Exercise text –
II. Information on Individual Articles of The Covenant
Article 7
Strict Treatment of Unlawful Acts of Violence Committed by Law Enforcement Organizations and Measures to Prevent the Recurrence of Such Acts
The legal framework for the prohibition of torture and other cruel treatments is as stated in the Third Periodic Report. To the act of violence, cruelty or the like upon a suspect under criminal investigation or any other person by a law enforcement official involved in a criminal investigation, criminal punishment in accordance with Articles 194 or 195 of the " Penal Code" , and severe disciplinary measure are applied.
Although the occurrence of such cases is extremely infrequent (the numbers of prosecuted persons between 1990 and 1995 were two (2) persons in 1992, eight (8) persons in 1993 and none in 1990, 1991, 1994 and 1995), strict caution is exercised to prevent any recurrences. Law enforcement officials are required to undergo training after the appointment according to their level of experience so that they may acquire the suitable insight and further develop their awareness of human rights issues. Moreover, in process of executing duties superiors, who instruct and oversee junior officials, ensure that junior officials are better educated and the recurrence of such cases would be avoided.
Article 8
The legal framework for the freedom from slavery restriction and involuntary servitude except for a punishment for a crime, and that for the prohibition of the exploitation of children are as stated in the Third Periodic Report. Concerning the actual functioning of prison work, please refer to Article 10 of the Third Periodic Report.
Article 9
Legal View
(a) Changes as compared to the Third Periodic Report
(i) Revision of the Mental Health Law
The " Mental Health Law" was revised in 1987 as is described in the Third Periodic Report. The law provides the following treatments concerning patients in mental hospitals. The superintendent of each mental hospital should periodically report to the Prefectural Governor concerning the condition of each of the inpatients. The Governor should then request the Mental Health Review Board, which is established in each Prefecture, to review whether patients should be kept in the hospital or not. Based on the results of the review, the necessary measures such as to order the patient leave from the hospital should be taken. When inpatients or their guardians request the Prefectural Governor to let them leave from hospital or to improve treatment, the Governor should request the Mental Health Review Board to review the request, and other necessary measures such as letting impatients leave in accordance with the results of the review.

Records shown –

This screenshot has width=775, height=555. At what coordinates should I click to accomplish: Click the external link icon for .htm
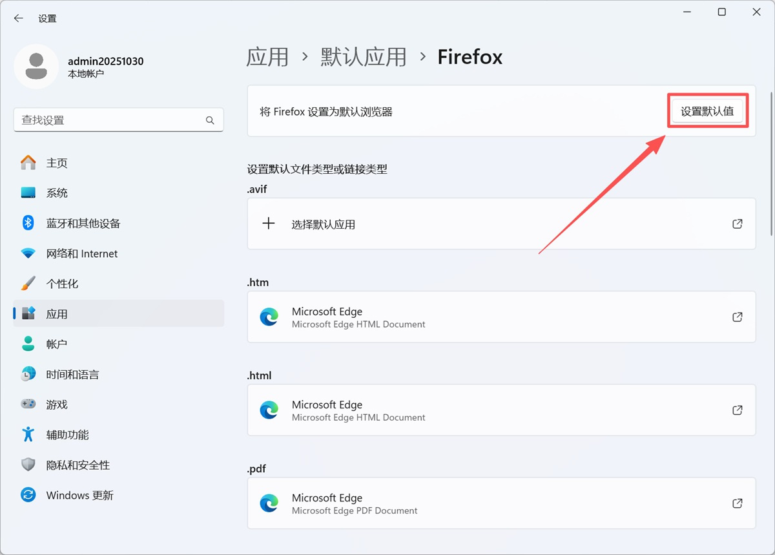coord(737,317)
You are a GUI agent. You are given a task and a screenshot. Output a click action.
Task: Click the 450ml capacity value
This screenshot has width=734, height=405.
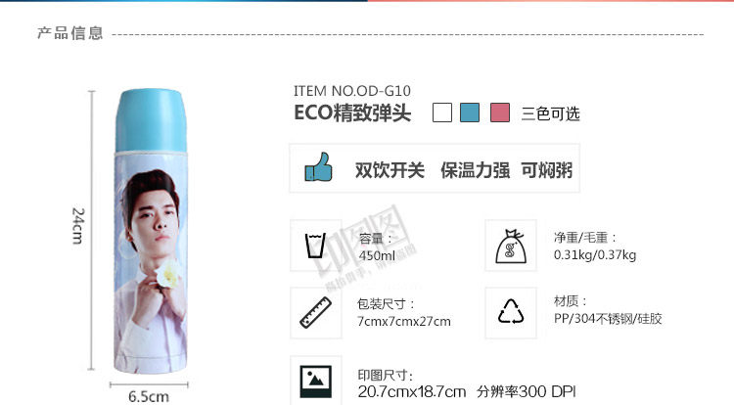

Action item –
Decide whether each statement below agrees with the Covenant report, and give yes or no with the deciding words of the text, quoted exactly.
1. Eight persons were prosecuted in 1993.
2. Law enforcement officials must complete training before their appointment.
3. A Mental Health Review Board is set up in every Prefecture.
Use only the Covenant report when you answer.

Task solution –
1. Yes: "eight (8) persons in 1993"
2. No: "required to undergo training after the appointment"
3. Yes: "which is established in each Prefecture"